Y: (Yul looked at him hard) Frail you.

T: Pardon?

Y: I don’t need your false sympathy. If you want to continue this interview I need you to be real, just speak the truth, otherwise we’ve got nowhere to go.

T: (sighs) Look, I understand the events, the time line. I meant I have no idea what it must have been like to be you at that point, not that I didn’t know there was pain.

Y: Oh, my bad. Won’t be the last time I put my foot in my mouth. Promise. Make it up to you later.

T: Don’t worry about it. So when did you know Rog was on his way to see you?

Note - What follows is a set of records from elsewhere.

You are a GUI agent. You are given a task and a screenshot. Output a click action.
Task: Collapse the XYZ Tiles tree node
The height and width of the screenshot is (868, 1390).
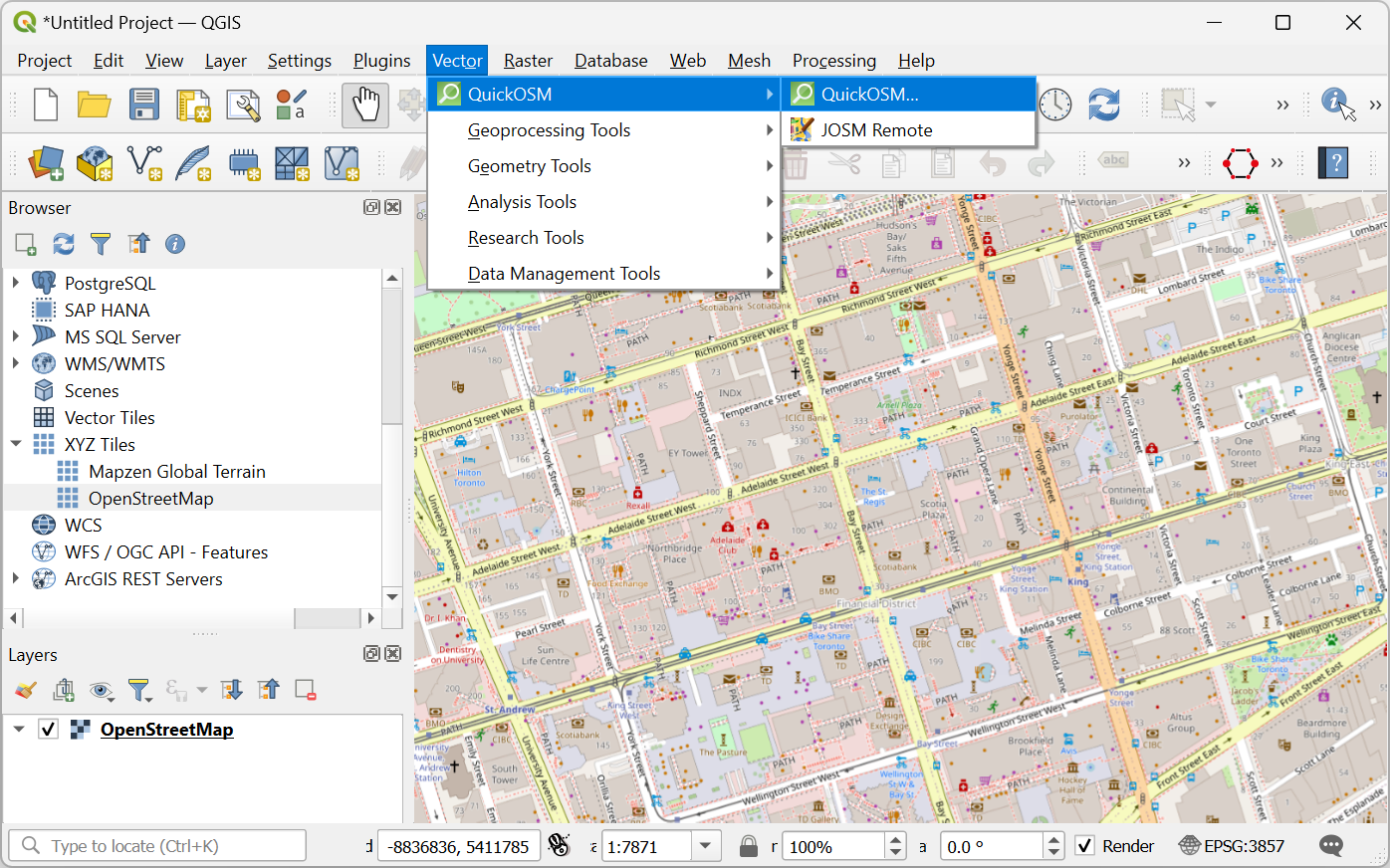point(16,444)
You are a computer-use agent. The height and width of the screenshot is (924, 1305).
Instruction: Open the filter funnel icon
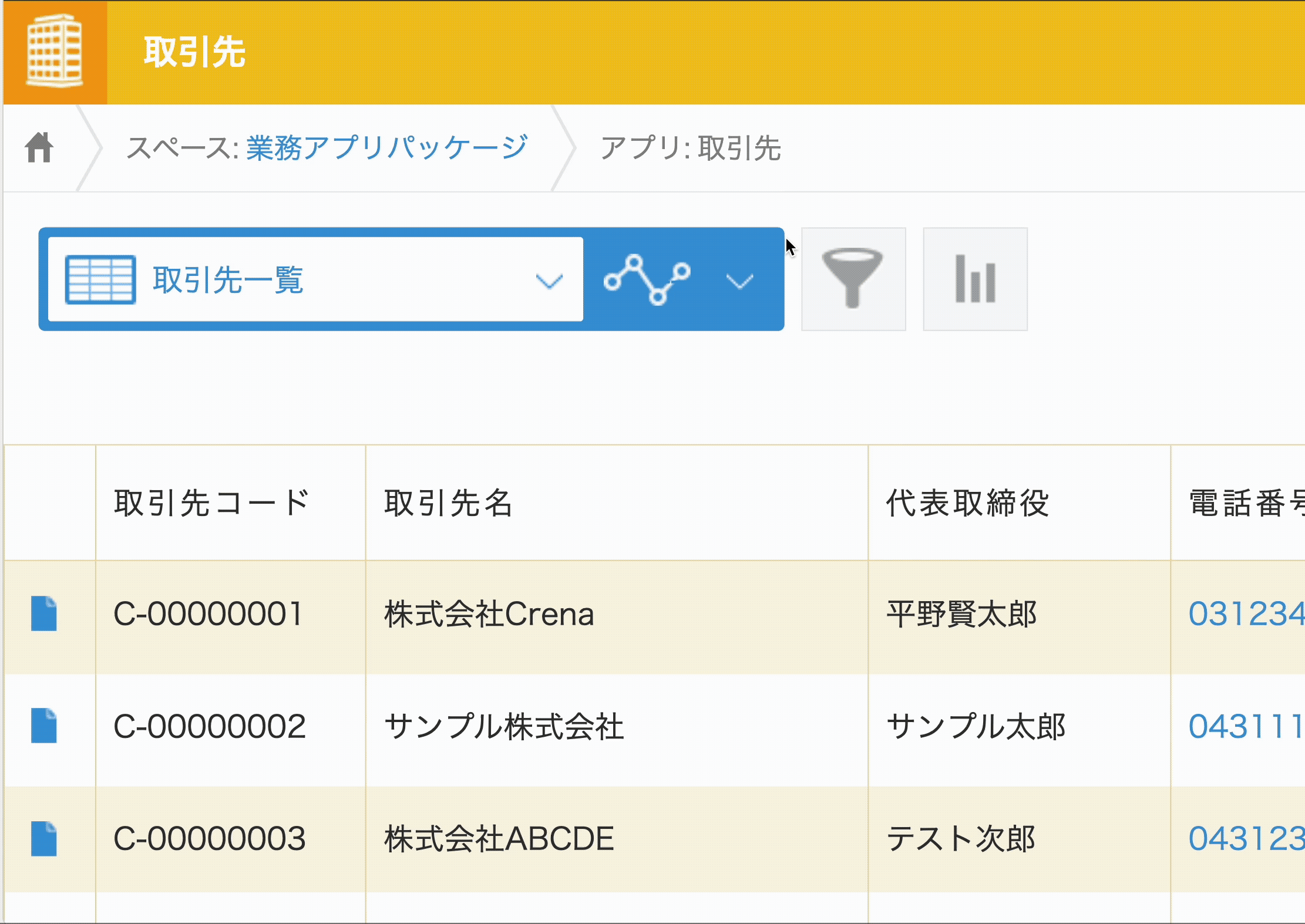pyautogui.click(x=853, y=279)
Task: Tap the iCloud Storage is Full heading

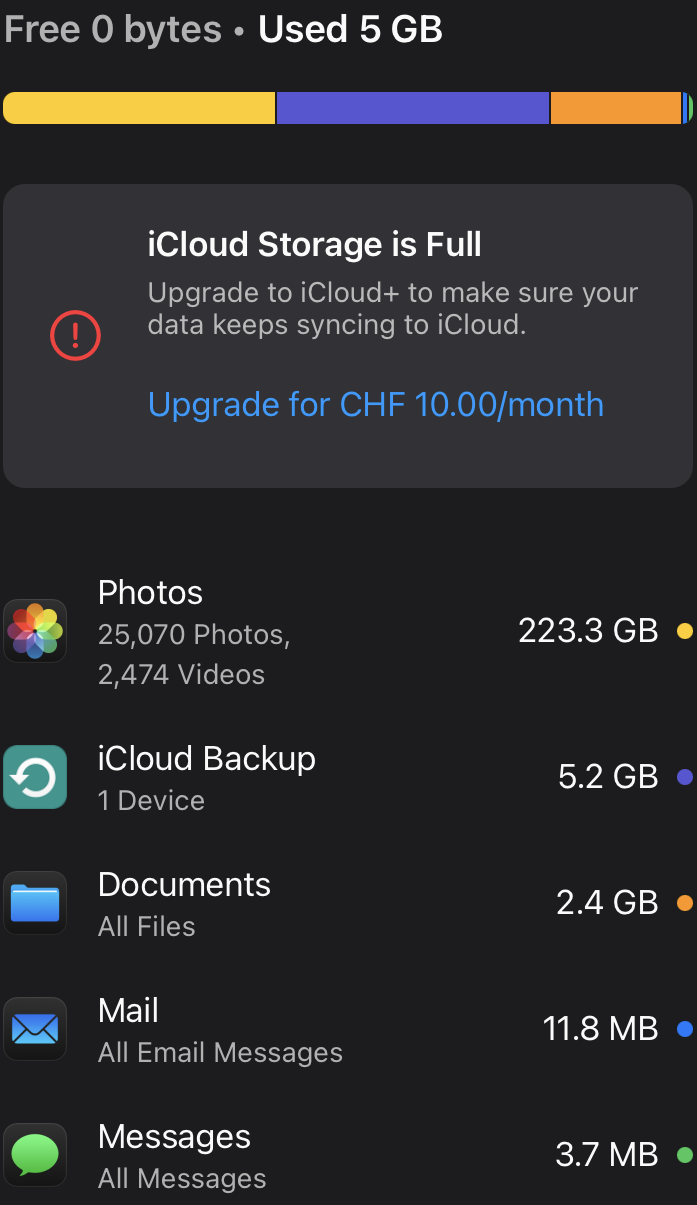Action: [x=315, y=245]

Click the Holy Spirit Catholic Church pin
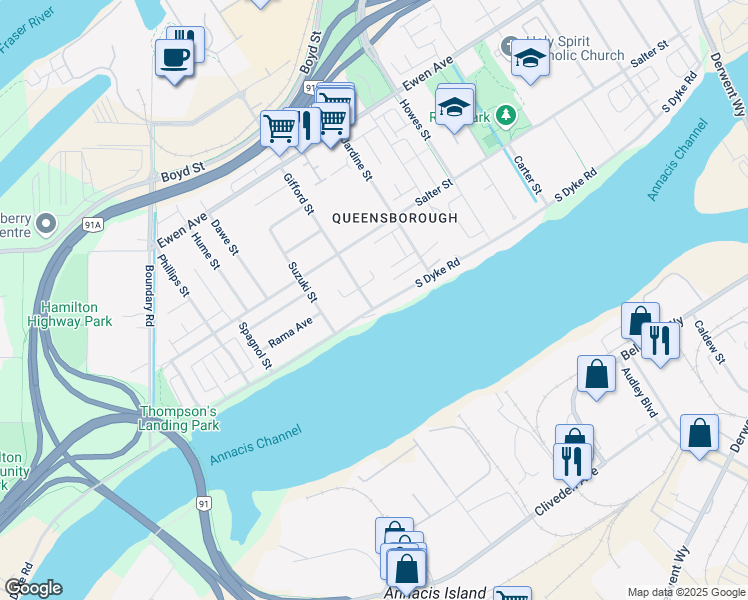[509, 46]
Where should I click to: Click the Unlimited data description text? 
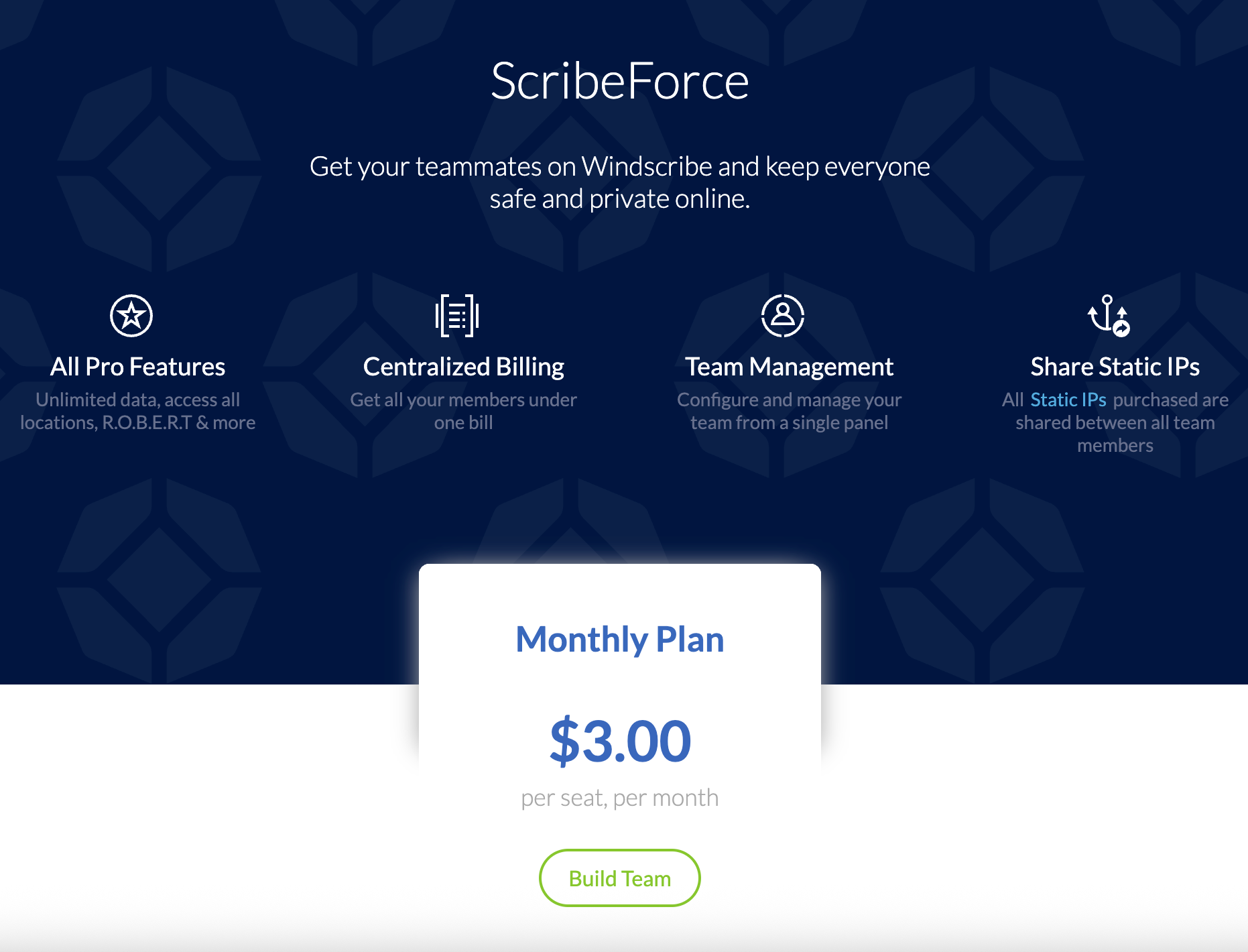(137, 400)
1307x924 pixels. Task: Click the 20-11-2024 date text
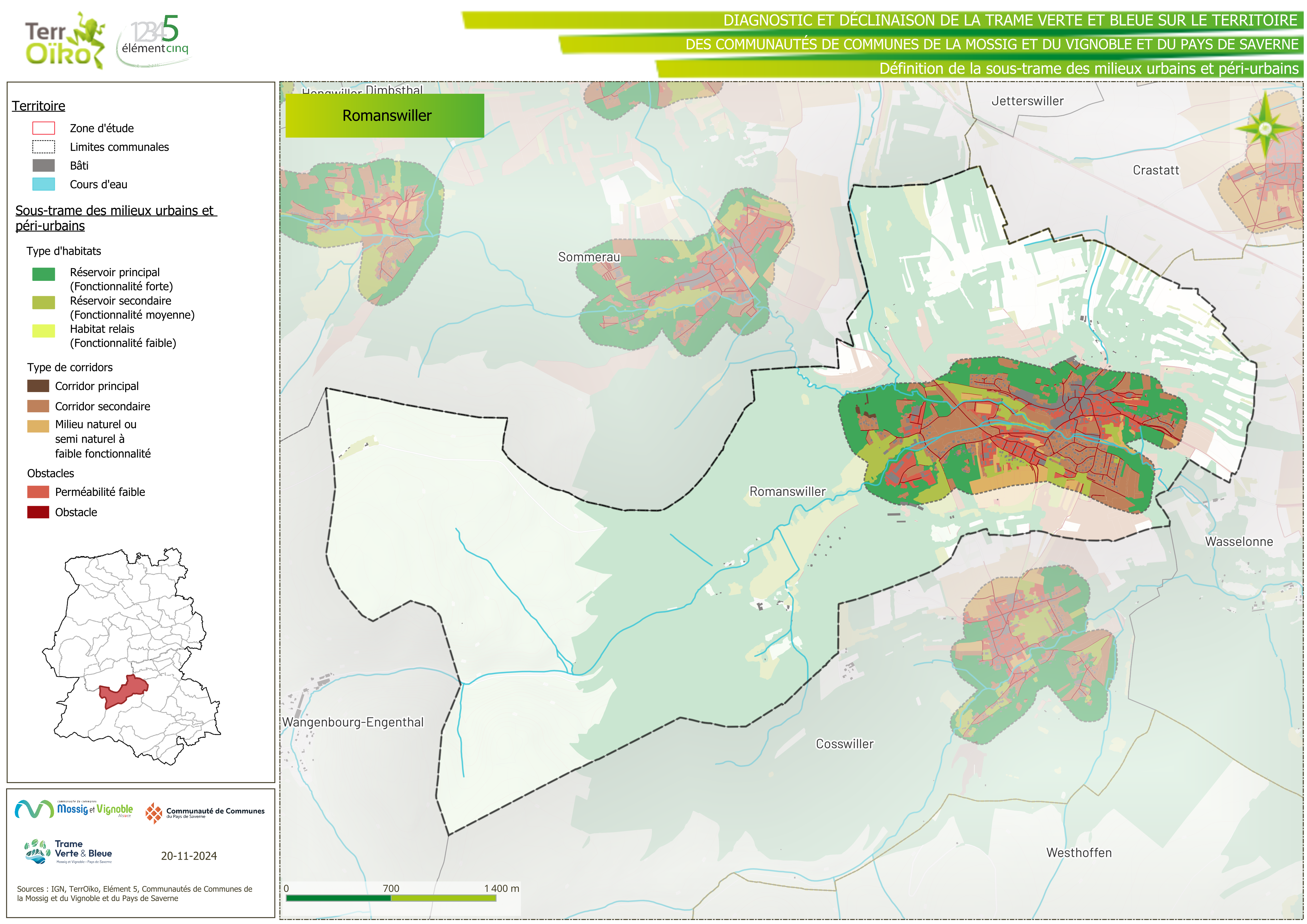coord(188,856)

Y: About five minutes before he walked in the door but I don’t think that is what you’re asking is it.

T: Not really.

Y: Since the moment I slammed the phone against the wall and broke it into a thousand pieces, all I could think about was that moment when he returned and what I would say. Keep in mind, I had ample time prior to the operation to stew and mull and that soup burned under the blazing fire of eminent death. Not even Mairi knew she was capable of pulling off what she did. I could see the look in her eyes, same for the doctors. There was no light, no hope. The surgery, at best, was going to be a living autopsy. I was their plaything. Not of their kind. What the frail did they care whether I lived or died. Maybe it was my imagination, but I could have sworn they looked eager to open me up. Anyway, so before the operation, my emotions were running so strong, not thinking, but knowing I was going to die, and I was obsessed with how I could somehow pay that little frailer back for abandoning me. I mean what the frail. I’m frailing dying and he runs off to save someone else. Stop and think about that for a second. Put yourself in my shoes. How would you feel?